I (577) cpu_start: Pro cpu start user code
I (577) cpu_start: cpu freq: 160000000 Hz
I (577) cpu_start: Application information:
I (581) cpu_start: Project name: FeaturedFreeRTOSIoTIntegration
I (588) cpu_start: App version: v202212.00-20-g6bec3de-dirty
I (595) cpu_start: Compile time: May 29 2023 10:39:29
I (601) cpu_start: ELF file SHA256: 606c94b871df3a86...
I (607) cpu_start: ESP-IDF: v5.0.2-dirty
I (613) cpu_start: Min chip rev: v0.0
I (617) cpu_start: Max chip rev: v3.99
I (622) cpu_start: Chip rev: v1.0
I (627) heap_init: Initializing. RAM available for dynamic allocation:
I (634) heap_init: At 3FFAE6E0 len 0000F480 (61 KiB): DRAM
I (640) heap_init: At 3FFD9368 len 00006C98 (27 KiB): DRAM
I (646) heap_init: At 3FFE0440 len 00003AE0 (14 KiB): D/IRAM
I (653) heap_init: At 3FFE4350 len 0001BCB0 (111 KiB): D/IRAM
I (659) heap_init: At 4009694C len 000096B4 (37 KiB): IRAM
I (667) spi_flash: detected chip: generic
I (670) spi_flash: flash io: dio
I (675) cpu_start: Starting scheduler on PRO CPU.
I (0) cpu_start: Starting scheduler on APP CPU.
E (686) esp_secure_cert_tlv: Could not find the tlv of type 1
E (696) esp_secure_cert_tlv: Could not find header for TLV type 1
E (696) main: Error in getting device certificate. Error: ESP_FAIL
E (706) main: Error in getting CA certificate. Error: ESP_FAIL
E (716) esp_secure_cert_tlv: Could not find the tlv of type 2
E (716) esp_secure_cert_tlv: Could not find header for TLV type 2
E (726) main: Error in getting private key. Error: ESP_FAIL
E (736) main: Failed to initialize global network context.
Reference
Here.
Screenshot
Browser
N/A
have the same problem somewhere have something?
same here
same problem. IDF version 4.4.4
I solved my problem by enabling the following option in the menuconfig.
Component config > ESP Secure Cert Manager -> Enable support for legacy formats
Same here.
If i remember right i already tried enabling legacy formats without success.
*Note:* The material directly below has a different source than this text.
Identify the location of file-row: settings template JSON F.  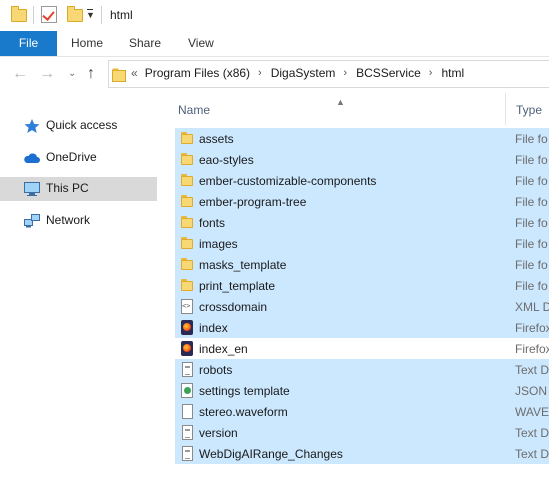
(362, 390).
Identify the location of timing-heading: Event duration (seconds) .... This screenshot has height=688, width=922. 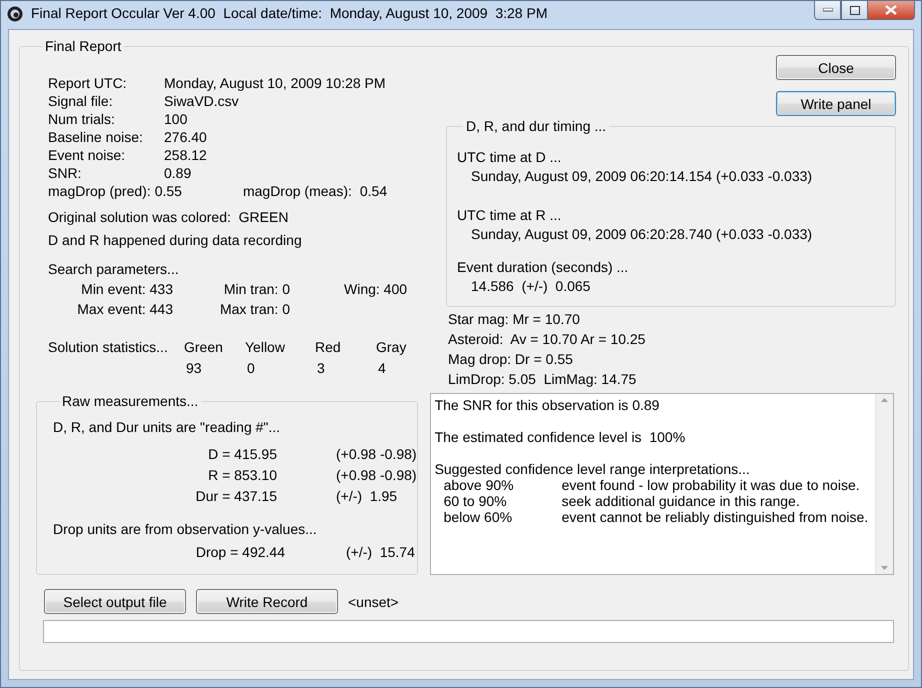
(544, 268).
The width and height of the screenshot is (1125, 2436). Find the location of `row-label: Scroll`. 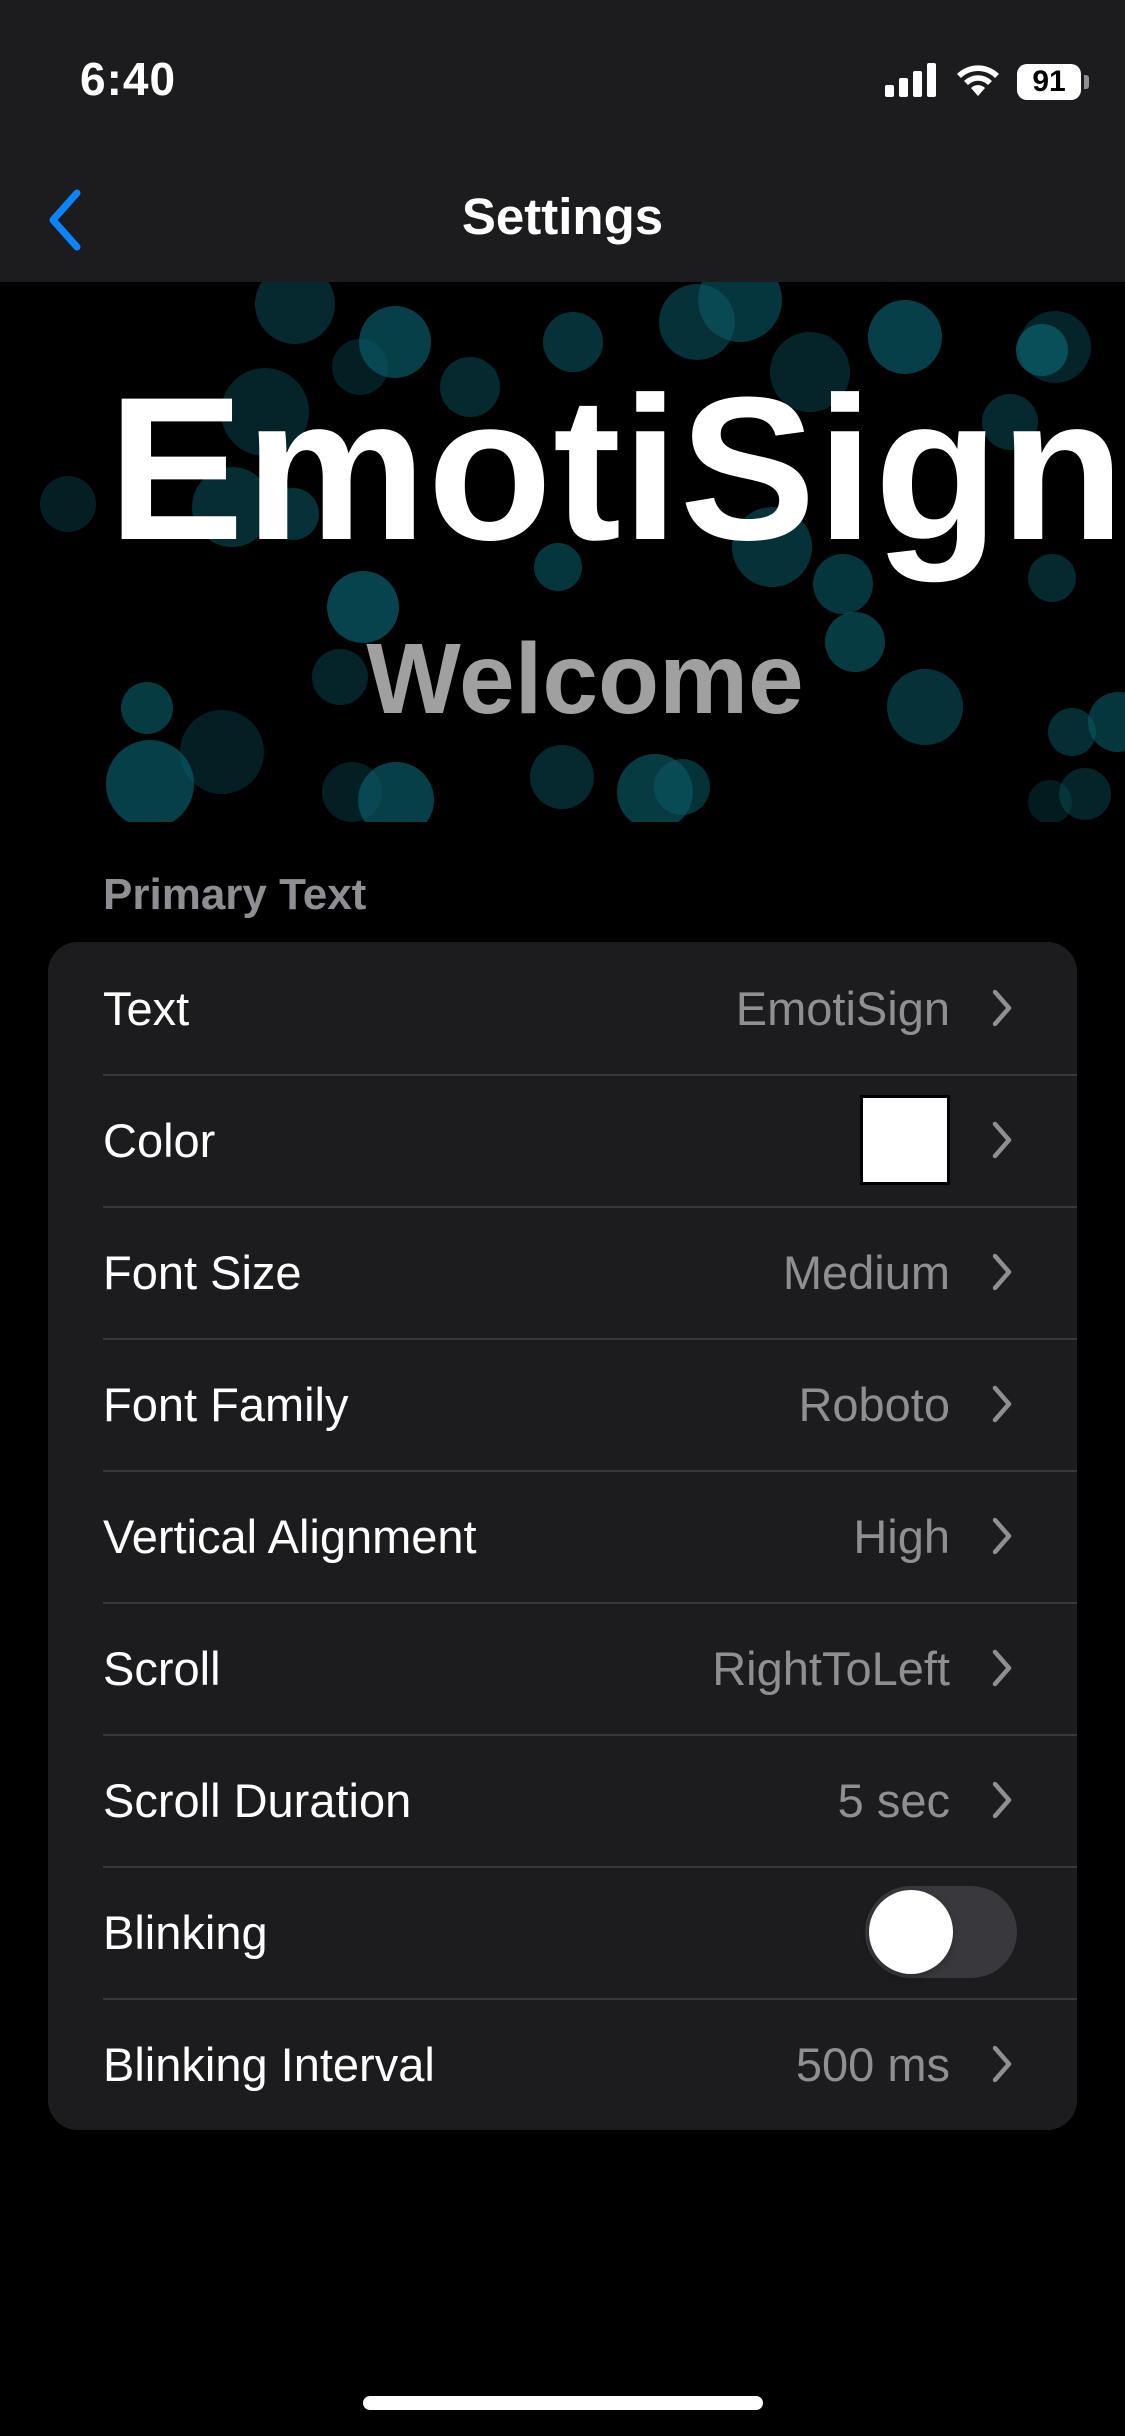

That is why i ended up using the commit from 3rd January of #20 PR. Just in case this helps someone.
Hopefully the doc will get an update as something is obviously missing. Anyway it is not obvious what is that missing part and i just did not want to start investigating for days...
WE apologize for the confusion, the documentation has now been updated and reflects appropriate necessary directions. Please, let us know so that we can close this issue, if you are satisfied.
I shall be closing this ticket as the documentation has been updated. Please feel free to open this issue or open a new one in case you are not satisfied with the changes.